I admit that I occasionally buy, out of my own pocket, clothes or haircuts for patients that come in off the street and need those things. My wife understands that I take on these expenditures because I am uncertain how appropriate it is to ask my company to pay for them. The answers aren’t always clear, but we are working together and moving in the right direction.
In addition to professional dialogue, many sources are providing guidance to clients on how to find an ethical program.
Jay Crosson, CEO at Cumberland Heights, a well-respected non-profit program in Tennessee, wrote a piece called 12 Questions to Ask Before You Choose an Addiction Treatment Program.
Those questions are:
  • How long has the program been in operation? Providers in operation over 10 years typically aren’t seeking quick profits.

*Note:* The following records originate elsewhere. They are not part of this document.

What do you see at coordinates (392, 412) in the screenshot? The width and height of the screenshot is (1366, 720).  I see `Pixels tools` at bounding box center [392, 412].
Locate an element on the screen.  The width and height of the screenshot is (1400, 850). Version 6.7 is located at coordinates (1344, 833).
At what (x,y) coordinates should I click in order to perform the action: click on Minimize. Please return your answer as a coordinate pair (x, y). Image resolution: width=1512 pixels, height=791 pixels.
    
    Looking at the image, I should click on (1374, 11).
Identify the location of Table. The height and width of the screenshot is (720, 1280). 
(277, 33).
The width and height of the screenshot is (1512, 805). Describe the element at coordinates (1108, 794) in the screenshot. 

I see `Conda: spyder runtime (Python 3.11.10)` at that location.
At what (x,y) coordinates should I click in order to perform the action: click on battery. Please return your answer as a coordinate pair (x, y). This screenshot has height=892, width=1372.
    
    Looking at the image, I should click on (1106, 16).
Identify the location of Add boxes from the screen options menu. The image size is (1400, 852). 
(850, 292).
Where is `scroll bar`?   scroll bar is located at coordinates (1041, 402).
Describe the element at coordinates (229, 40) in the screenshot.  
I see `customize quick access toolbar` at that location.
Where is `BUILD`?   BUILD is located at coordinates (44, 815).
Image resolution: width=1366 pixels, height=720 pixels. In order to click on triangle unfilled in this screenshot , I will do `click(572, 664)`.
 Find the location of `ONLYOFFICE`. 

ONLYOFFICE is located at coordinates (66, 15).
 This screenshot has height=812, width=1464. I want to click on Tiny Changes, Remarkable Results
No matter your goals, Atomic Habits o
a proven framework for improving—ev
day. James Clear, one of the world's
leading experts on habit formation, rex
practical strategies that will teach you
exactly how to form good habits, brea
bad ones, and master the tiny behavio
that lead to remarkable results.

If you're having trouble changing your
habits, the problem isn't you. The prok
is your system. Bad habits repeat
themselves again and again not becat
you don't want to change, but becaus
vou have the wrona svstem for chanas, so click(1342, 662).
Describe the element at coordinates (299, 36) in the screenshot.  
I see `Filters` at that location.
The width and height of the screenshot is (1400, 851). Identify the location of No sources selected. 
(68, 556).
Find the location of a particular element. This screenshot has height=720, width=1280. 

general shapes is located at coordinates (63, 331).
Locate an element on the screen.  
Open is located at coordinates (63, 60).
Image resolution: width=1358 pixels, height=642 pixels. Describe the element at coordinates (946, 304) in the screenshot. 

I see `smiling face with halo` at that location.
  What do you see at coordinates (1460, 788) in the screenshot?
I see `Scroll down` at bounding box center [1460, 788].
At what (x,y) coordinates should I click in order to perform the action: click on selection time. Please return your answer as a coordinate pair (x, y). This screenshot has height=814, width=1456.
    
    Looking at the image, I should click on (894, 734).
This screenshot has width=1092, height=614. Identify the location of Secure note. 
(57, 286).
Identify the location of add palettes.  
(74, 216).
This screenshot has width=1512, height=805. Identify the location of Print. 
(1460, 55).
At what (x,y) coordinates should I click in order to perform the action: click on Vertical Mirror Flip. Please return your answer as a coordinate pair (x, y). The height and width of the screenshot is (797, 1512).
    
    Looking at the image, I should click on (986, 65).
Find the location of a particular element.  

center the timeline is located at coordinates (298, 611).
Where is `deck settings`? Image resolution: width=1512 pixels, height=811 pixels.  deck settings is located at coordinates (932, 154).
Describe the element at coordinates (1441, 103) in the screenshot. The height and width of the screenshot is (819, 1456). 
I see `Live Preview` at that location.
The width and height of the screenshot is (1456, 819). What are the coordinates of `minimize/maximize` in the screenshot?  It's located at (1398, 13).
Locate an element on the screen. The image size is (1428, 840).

  • Is the program licensed by the state?
  • Is the program accredited by the Joint Commission, an independent nonprofit which certifies health care organizations and programs in the United States, or the Commission on Accreditation of Rehabilitation Facilities (CARF), an international nonprofit accreditor of health and human services?
  • Is the program a part of the national trade organization for addiction treatment? Is the program contributing to the community, including taking the NAATP ethics pledge which has been in place for five years?
  • Is the program In Network or Out of Network? For-profit or Nonprofit? While not all Out of Network or For-profit providers are bad it’s nearly impossible to be dishonest from a billing standpoint if you’re In Network with insurance payers.
  • How frequently does the program perform lab testing like urine drug screens? Does the program have financial ownership or receive incentives from the lab company?
  • Does the program have a family component or family participation? Is there an extra charge for this service?
  • What levels of care does the program provide?
  • Does the program have placement criteria? Do they refer patients to alternative facilities when they don’t fall into their area of expertise? What are those criteria?
  • Does the program offer airline tickets, free rent or other inducements? Offers of free rent or other benefits may be evidence of illegal patient brokering or in some states fraudulent inducement.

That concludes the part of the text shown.